Edit the part of the lines that opens with the first line and closes with the line containing "tap(15, 14)", replacing "GUI agent" with "interface agent" and leaving everything else unchanged. Return only that part.

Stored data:
==================================================

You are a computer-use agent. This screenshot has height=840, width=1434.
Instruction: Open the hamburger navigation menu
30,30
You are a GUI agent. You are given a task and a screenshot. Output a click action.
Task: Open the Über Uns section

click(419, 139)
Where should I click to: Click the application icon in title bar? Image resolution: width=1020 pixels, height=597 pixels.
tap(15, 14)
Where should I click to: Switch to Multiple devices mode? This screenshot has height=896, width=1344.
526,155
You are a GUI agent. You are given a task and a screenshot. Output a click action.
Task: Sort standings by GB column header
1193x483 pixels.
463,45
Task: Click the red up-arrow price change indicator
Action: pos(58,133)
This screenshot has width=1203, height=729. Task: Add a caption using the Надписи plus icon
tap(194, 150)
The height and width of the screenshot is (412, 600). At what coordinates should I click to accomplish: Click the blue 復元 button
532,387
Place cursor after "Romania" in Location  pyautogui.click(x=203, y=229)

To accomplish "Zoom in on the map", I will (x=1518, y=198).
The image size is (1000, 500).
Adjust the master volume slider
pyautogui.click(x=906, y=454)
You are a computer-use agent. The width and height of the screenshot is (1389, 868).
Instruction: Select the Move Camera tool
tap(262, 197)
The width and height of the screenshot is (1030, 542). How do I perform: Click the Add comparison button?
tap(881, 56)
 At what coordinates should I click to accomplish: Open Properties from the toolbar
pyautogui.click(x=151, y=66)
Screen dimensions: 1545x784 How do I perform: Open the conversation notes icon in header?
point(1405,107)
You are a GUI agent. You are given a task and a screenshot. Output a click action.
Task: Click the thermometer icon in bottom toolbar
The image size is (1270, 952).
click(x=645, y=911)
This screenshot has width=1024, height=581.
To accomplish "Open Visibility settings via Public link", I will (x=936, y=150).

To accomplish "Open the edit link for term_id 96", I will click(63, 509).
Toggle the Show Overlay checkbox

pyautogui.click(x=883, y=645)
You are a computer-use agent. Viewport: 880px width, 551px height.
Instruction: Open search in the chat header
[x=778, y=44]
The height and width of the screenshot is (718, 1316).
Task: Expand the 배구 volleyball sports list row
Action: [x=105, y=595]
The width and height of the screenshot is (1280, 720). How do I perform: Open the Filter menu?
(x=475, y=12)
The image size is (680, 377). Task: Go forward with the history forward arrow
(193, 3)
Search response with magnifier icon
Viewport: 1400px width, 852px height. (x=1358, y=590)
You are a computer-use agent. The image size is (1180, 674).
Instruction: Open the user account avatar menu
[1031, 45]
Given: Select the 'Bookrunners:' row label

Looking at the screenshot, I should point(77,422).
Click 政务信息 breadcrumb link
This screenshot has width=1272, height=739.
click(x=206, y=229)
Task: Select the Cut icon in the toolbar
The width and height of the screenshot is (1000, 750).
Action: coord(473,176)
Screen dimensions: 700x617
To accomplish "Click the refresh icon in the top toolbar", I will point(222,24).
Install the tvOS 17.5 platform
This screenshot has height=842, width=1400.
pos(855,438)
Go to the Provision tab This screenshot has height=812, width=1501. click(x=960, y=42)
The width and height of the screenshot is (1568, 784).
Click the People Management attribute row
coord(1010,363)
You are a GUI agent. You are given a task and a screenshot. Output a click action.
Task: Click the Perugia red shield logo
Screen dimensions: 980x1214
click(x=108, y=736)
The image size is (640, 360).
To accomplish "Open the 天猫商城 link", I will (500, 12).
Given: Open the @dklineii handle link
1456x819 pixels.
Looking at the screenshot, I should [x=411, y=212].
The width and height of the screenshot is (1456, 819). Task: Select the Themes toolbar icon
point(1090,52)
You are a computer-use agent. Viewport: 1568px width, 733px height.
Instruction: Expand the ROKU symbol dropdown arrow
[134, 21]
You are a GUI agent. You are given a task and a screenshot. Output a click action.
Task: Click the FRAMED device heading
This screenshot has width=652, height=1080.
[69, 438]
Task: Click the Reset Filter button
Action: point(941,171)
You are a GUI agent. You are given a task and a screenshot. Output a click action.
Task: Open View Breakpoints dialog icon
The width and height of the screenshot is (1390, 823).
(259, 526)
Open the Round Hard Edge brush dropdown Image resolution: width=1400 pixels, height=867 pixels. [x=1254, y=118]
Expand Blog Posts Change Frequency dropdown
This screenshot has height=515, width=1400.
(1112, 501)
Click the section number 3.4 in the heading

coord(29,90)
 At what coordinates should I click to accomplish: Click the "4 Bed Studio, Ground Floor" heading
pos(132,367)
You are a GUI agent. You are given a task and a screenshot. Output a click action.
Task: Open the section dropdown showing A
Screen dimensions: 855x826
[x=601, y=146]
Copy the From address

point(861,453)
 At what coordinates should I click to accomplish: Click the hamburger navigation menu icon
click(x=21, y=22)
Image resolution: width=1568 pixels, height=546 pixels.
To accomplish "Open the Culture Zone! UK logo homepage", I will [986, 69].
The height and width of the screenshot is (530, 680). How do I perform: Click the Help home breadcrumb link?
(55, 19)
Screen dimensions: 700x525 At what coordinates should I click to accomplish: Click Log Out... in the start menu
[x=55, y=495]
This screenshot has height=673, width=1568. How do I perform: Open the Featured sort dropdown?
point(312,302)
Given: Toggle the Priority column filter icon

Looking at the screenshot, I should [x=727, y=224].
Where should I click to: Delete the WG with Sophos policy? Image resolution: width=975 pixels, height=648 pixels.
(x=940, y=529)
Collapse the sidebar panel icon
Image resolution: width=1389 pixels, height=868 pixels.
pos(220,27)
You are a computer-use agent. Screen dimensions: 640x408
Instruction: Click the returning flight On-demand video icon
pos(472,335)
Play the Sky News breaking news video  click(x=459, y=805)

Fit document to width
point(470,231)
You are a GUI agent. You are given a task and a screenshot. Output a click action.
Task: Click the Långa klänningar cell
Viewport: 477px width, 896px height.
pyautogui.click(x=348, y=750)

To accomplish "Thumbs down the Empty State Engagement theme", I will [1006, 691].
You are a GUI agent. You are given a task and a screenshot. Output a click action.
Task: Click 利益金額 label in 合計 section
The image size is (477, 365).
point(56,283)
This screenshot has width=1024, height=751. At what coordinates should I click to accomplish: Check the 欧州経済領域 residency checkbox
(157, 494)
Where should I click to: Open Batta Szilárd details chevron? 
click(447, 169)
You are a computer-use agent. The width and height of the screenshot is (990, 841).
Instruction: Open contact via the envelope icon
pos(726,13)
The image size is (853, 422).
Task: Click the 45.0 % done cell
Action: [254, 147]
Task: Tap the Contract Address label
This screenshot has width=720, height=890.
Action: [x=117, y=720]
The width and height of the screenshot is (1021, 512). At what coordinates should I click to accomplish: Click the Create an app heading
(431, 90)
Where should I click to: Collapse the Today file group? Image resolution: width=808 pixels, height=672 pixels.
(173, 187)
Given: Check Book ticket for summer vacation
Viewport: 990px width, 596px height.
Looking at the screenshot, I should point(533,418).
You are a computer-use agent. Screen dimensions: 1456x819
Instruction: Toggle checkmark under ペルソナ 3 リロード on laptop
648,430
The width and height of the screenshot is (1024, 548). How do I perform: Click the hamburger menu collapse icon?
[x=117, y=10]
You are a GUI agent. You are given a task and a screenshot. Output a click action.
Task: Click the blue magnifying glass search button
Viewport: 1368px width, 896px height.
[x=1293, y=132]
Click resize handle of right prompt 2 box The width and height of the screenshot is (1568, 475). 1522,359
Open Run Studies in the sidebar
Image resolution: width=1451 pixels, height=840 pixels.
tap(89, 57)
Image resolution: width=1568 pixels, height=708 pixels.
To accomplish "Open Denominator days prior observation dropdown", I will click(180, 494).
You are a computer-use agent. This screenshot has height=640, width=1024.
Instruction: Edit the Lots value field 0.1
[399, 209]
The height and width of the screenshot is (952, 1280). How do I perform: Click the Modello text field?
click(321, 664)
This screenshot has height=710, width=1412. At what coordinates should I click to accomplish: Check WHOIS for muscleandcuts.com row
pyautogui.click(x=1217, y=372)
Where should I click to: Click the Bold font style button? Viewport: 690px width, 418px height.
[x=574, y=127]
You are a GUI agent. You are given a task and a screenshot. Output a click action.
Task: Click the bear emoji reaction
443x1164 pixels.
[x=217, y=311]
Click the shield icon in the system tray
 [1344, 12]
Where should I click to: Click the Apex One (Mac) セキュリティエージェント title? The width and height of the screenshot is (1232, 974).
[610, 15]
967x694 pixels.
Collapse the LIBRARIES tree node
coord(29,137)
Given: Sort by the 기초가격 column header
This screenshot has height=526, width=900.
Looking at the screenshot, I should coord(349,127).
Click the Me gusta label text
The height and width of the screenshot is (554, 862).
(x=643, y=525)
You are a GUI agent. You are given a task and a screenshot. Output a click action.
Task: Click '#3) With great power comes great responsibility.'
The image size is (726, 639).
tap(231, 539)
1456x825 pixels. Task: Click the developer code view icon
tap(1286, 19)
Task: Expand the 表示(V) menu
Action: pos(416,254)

==================================================

#### In response:
You are a computer-use agent. This screenshot has height=840, width=1434.
Instruction: Open the hamburger navigation menu
30,30
You are a interface agent. You are given a task and a screenshot. Output a click action.
Task: Open the Über Uns section

click(419, 139)
Where should I click to: Click the application icon in title bar? Image resolution: width=1020 pixels, height=597 pixels.
tap(15, 14)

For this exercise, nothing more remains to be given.